<130>庶民の金融思想の変化と日本経済
新規投稿者 阿座上洋吉  投稿日 8/21(日) 22:27:11  返信も含め全削除

1.定住型社会と庶民の信用制度
 江戸時代から近年まで続いた庶民の金融は、近年大きく変化してきた。江戸時代の鎖国政策は庶民の移動にも制限があり、通行手形がなければ自由に行動ができない時代であった。つまり地域封鎖政策は、その地域に定住型人間をつくり上げている。定住型人間は自分の定住地において信用を失うことは生活不能を意味しており、その地域に自然にでき上がった厳しい掟に従わざる得ない状況になる。この掟のなかで出来上がったのが商人のツケ売り(貸し売り)制度であった。定住内のエリアでは、米は○○屋、味噌は××屋、酒は△△屋というように貸し売りしてくれる店が沢山あった。

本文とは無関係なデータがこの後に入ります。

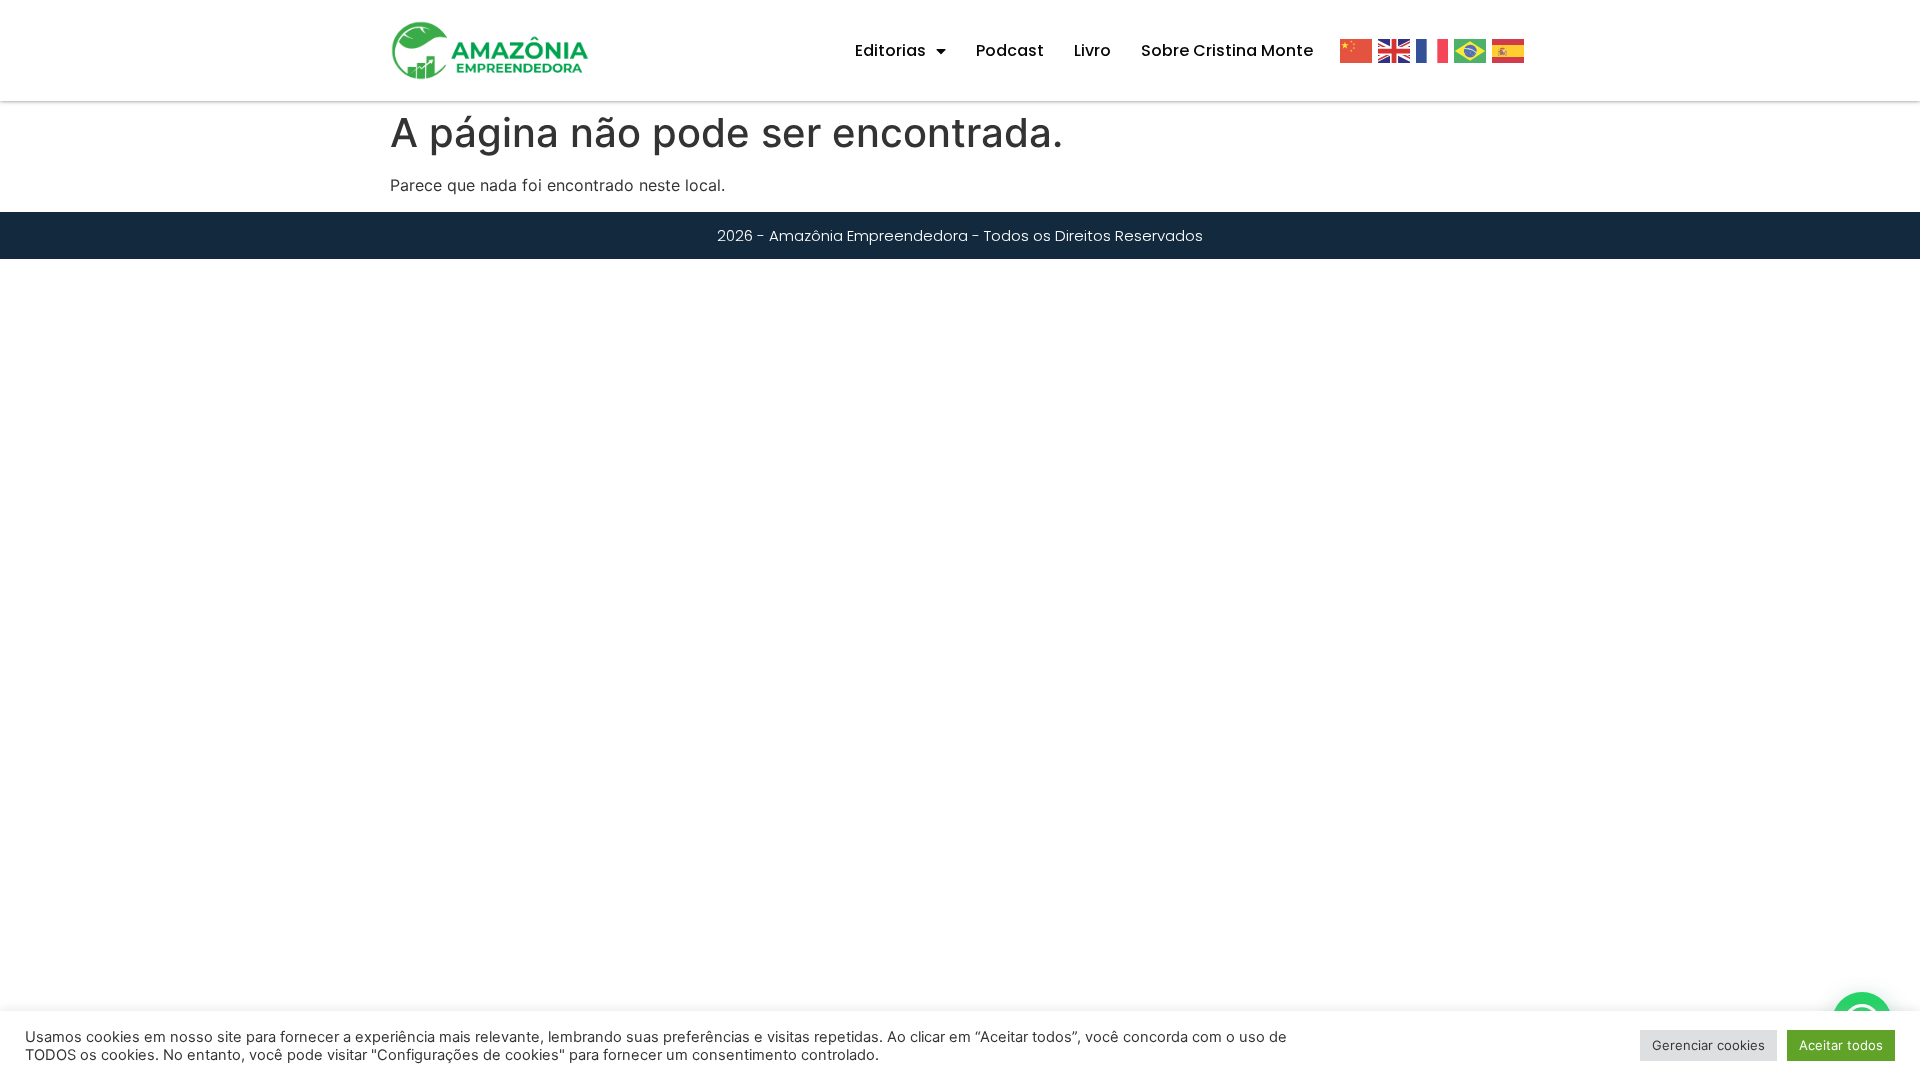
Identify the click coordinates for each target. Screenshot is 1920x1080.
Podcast (1010, 50)
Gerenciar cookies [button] (1708, 1045)
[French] (1435, 50)
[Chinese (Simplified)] (1359, 50)
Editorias (890, 50)
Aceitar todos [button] (1841, 1045)
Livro (1092, 50)
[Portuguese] (1473, 50)
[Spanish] (1511, 50)
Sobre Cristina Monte (1227, 50)
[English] (1397, 50)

支払は晦日(月末)であり、最終の支払は大晦日(年末)であった。これは定住型住人であったからこそ信用された制度であり、今日のような流動的な時代には出来なかった制度である。一定区域の定住人間は、親戚縁者のような付き合いであり、それが信用のベースになっていた。近年の日本社会の都会とは大きく相違している。

2.物流拡大時の庶民金融の変化
 江戸時代から続いていたツケ商法は、形を変えて通帳(かよい帳)制度として第二次大戦後まで使われていた。その後は葬儀のときに葬儀の買物帳としては近年まで使われていた。その一方で、庶民金融として利用されていたものに質屋という業種があり、近年では細々利用されている。この質屋の特色は、質草という担保物件を担保に庶民の金融機関である質屋にお金を借りに行くのが、当時の庶民金融の中心であった。しかし大量消費時代の物流が拡大するにつれて庶民は物持ちになり、相対的に質草の価値が下がり庶民も質屋の利用価値が減少していったのである。これに代わって登場した町の金融機関がサラ金であり、今日の大きな産業まで発展している。民衆行動はツケで買う行為を止め、町の金融機関から担保なして資金を借入、その資金で行動をとるのが常態化し、サラ金地獄という言葉まで出来上がったしまった。サラ金は信用能力の限界を超えて取引されるため、近年破綻者が増加しえいるのは周知の出来事である。

3.庶民の金融感覚が変わっていく経緯
 日本の低成長時代に庶民の商慣習として発展した制度に、長期の月賦、年賦という割賦販売制度がある。それまでの日本人は、小金を溜め込んでから目的物を購入するという習慣であった。これをお金が無いのに購入し、その代金は購入後に月賦、年賦で支払うという条件である。高度成長期はこの割賦制度が貢献しているとまで言われており、日本のビジネス界を一世風靡したものである。そこへ住宅金融公庫ができ庶民として最も大物の買物である住宅までも割賦購入が当たり前の時代になった。これは新しい商品や住宅の効用を先取りし、十分に堪能しながら、支払は後でゆっくり支払うという考え方が一般化したためである。このように経済の発展と庶民の金融思想や行動が、連動して動いていることも注意すべきであり、現代経済を整理するに当たり庶民の行動変化を十分に観察すべきである。